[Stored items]

= = = = =

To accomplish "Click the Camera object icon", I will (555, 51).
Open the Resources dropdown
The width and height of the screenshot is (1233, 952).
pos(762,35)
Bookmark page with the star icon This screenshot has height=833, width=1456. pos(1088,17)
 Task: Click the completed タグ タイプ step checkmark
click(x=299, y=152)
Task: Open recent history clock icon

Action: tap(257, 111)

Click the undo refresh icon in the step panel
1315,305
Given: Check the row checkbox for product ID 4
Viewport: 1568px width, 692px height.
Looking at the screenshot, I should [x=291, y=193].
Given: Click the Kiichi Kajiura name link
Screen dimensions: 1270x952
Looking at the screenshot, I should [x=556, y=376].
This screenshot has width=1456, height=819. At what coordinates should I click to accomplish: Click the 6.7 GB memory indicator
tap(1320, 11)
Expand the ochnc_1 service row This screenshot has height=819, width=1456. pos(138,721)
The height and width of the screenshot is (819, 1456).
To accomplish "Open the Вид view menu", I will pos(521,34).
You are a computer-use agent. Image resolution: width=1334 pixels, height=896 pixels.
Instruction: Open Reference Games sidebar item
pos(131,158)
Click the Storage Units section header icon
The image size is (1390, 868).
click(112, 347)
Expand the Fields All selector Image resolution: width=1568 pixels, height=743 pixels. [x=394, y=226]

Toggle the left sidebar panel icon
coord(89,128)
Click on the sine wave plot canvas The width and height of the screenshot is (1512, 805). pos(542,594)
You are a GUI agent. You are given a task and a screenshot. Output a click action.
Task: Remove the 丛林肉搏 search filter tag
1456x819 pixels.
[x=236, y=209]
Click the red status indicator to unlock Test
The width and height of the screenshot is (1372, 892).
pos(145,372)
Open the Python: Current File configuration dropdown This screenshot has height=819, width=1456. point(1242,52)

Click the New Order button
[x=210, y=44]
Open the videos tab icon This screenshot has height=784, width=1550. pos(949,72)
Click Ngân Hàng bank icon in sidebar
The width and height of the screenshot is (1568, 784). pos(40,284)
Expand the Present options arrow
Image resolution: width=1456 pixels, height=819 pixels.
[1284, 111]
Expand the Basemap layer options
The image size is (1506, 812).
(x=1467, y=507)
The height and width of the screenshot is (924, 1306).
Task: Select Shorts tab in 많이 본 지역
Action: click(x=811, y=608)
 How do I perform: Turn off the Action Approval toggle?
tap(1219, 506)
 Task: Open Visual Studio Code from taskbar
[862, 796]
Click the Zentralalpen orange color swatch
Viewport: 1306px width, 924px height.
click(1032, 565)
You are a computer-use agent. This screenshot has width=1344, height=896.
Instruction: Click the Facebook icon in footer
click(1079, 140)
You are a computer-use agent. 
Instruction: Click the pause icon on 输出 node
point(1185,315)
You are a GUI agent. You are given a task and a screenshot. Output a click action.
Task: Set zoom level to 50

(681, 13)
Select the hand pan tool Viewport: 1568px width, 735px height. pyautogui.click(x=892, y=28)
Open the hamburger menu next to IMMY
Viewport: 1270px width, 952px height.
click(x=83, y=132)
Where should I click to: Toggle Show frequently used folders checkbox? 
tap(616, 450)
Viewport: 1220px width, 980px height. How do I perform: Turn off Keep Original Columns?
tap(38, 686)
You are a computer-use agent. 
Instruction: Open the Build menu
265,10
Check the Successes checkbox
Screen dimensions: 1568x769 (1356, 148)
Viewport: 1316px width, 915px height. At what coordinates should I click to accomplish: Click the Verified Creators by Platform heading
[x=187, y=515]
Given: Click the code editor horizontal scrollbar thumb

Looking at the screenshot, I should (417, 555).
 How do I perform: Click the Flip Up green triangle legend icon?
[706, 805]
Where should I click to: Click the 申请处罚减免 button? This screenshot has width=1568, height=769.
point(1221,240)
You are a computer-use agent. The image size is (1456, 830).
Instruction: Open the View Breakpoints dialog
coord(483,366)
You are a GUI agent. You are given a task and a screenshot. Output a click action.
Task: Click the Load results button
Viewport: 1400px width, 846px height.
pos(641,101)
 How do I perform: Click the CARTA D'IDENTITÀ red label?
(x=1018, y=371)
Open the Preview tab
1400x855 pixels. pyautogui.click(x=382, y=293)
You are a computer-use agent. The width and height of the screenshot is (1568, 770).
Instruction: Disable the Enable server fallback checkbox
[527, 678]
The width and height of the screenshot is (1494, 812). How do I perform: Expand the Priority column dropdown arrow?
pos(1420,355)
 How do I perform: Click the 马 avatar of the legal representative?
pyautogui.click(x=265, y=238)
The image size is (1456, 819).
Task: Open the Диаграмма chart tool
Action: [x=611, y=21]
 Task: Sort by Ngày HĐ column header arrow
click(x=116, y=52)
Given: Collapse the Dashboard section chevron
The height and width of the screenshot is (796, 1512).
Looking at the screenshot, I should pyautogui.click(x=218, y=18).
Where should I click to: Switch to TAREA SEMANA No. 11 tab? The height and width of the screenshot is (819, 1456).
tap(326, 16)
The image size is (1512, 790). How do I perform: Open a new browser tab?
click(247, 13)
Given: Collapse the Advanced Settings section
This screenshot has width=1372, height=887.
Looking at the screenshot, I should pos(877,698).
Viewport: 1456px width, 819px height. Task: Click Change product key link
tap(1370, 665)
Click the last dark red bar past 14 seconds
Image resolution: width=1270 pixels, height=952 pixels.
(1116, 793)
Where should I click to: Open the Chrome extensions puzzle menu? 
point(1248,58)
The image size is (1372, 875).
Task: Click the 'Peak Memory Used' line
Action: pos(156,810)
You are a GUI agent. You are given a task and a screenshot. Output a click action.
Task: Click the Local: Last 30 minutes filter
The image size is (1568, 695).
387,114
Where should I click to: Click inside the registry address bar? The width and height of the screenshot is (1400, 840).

= = = = =

WHAT THE EXERCISE ASKS
Please restate every line of the records exactly.

RESPONSE BELOW
To accomplish "Click the Camera object icon", I will (555, 51).
Open the Resources dropdown
The width and height of the screenshot is (1233, 952).
pos(762,35)
Bookmark page with the star icon This screenshot has height=833, width=1456. pos(1088,17)
 Task: Click the completed タグ タイプ step checkmark
click(x=299, y=152)
Task: Open recent history clock icon

Action: tap(257, 111)

Click the undo refresh icon in the step panel
1315,305
Given: Check the row checkbox for product ID 4
Viewport: 1568px width, 692px height.
Looking at the screenshot, I should [x=291, y=193].
Given: Click the Kiichi Kajiura name link
Screen dimensions: 1270x952
Looking at the screenshot, I should [x=556, y=376].
This screenshot has width=1456, height=819. At what coordinates should I click to accomplish: Click the 6.7 GB memory indicator
tap(1320, 11)
Expand the ochnc_1 service row This screenshot has height=819, width=1456. pos(138,721)
The height and width of the screenshot is (819, 1456).
To accomplish "Open the Вид view menu", I will pos(521,34).
You are a computer-use agent. Image resolution: width=1334 pixels, height=896 pixels.
Instruction: Open Reference Games sidebar item
pos(131,158)
Click the Storage Units section header icon
The image size is (1390, 868).
click(112, 347)
Expand the Fields All selector Image resolution: width=1568 pixels, height=743 pixels. [x=394, y=226]

Toggle the left sidebar panel icon
coord(89,128)
Click on the sine wave plot canvas The width and height of the screenshot is (1512, 805). pos(542,594)
You are a GUI agent. You are given a task and a screenshot. Output a click action.
Task: Remove the 丛林肉搏 search filter tag
1456x819 pixels.
[x=236, y=209]
Click the red status indicator to unlock Test
The width and height of the screenshot is (1372, 892).
pos(145,372)
Open the Python: Current File configuration dropdown This screenshot has height=819, width=1456. point(1242,52)

Click the New Order button
[x=210, y=44]
Open the videos tab icon This screenshot has height=784, width=1550. pos(949,72)
Click Ngân Hàng bank icon in sidebar
The width and height of the screenshot is (1568, 784). pos(40,284)
Expand the Present options arrow
Image resolution: width=1456 pixels, height=819 pixels.
[1284, 111]
Expand the Basemap layer options
The image size is (1506, 812).
(x=1467, y=507)
The height and width of the screenshot is (924, 1306).
Task: Select Shorts tab in 많이 본 지역
Action: click(x=811, y=608)
 How do I perform: Turn off the Action Approval toggle?
tap(1219, 506)
 Task: Open Visual Studio Code from taskbar
[862, 796]
Click the Zentralalpen orange color swatch
Viewport: 1306px width, 924px height.
click(1032, 565)
You are a computer-use agent. This screenshot has width=1344, height=896.
Instruction: Click the Facebook icon in footer
click(1079, 140)
You are a computer-use agent. 
Instruction: Click the pause icon on 输出 node
point(1185,315)
You are a GUI agent. You are given a task and a screenshot. Output a click action.
Task: Set zoom level to 50

(681, 13)
Select the hand pan tool Viewport: 1568px width, 735px height. pyautogui.click(x=892, y=28)
Open the hamburger menu next to IMMY
Viewport: 1270px width, 952px height.
click(x=83, y=132)
Where should I click to: Toggle Show frequently used folders checkbox? 
tap(616, 450)
Viewport: 1220px width, 980px height. How do I perform: Turn off Keep Original Columns?
tap(38, 686)
You are a computer-use agent. 
Instruction: Open the Build menu
265,10
Check the Successes checkbox
Screen dimensions: 1568x769 (1356, 148)
Viewport: 1316px width, 915px height. At what coordinates should I click to accomplish: Click the Verified Creators by Platform heading
[x=187, y=515]
Given: Click the code editor horizontal scrollbar thumb

Looking at the screenshot, I should (417, 555).
 How do I perform: Click the Flip Up green triangle legend icon?
[706, 805]
Where should I click to: Click the 申请处罚减免 button? This screenshot has width=1568, height=769.
point(1221,240)
You are a computer-use agent. The image size is (1456, 830).
Instruction: Open the View Breakpoints dialog
coord(483,366)
You are a GUI agent. You are given a task and a screenshot. Output a click action.
Task: Click the Load results button
Viewport: 1400px width, 846px height.
pos(641,101)
 How do I perform: Click the CARTA D'IDENTITÀ red label?
(x=1018, y=371)
Open the Preview tab
1400x855 pixels. pyautogui.click(x=382, y=293)
You are a computer-use agent. The width and height of the screenshot is (1568, 770).
Instruction: Disable the Enable server fallback checkbox
[527, 678]
The width and height of the screenshot is (1494, 812). How do I perform: Expand the Priority column dropdown arrow?
pos(1420,355)
 How do I perform: Click the 马 avatar of the legal representative?
pyautogui.click(x=265, y=238)
The image size is (1456, 819).
Task: Open the Диаграмма chart tool
Action: [x=611, y=21]
 Task: Sort by Ngày HĐ column header arrow
click(x=116, y=52)
Given: Collapse the Dashboard section chevron
The height and width of the screenshot is (796, 1512).
Looking at the screenshot, I should pyautogui.click(x=218, y=18).
Where should I click to: Switch to TAREA SEMANA No. 11 tab? The height and width of the screenshot is (819, 1456).
tap(326, 16)
The image size is (1512, 790). How do I perform: Open a new browser tab?
click(247, 13)
Given: Collapse the Advanced Settings section
This screenshot has width=1372, height=887.
Looking at the screenshot, I should pos(877,698).
Viewport: 1456px width, 819px height. Task: Click Change product key link
tap(1370, 665)
Click the last dark red bar past 14 seconds
Image resolution: width=1270 pixels, height=952 pixels.
(1116, 793)
Where should I click to: Open the Chrome extensions puzzle menu? 
point(1248,58)
The image size is (1372, 875).
Task: Click the 'Peak Memory Used' line
Action: pos(156,810)
You are a GUI agent. You are given a task and a screenshot. Output a click action.
Task: Click the Local: Last 30 minutes filter
The image size is (1568, 695).
387,114
Where should I click to: Click inside the registry address bar? The width and height of the screenshot is (1400, 840).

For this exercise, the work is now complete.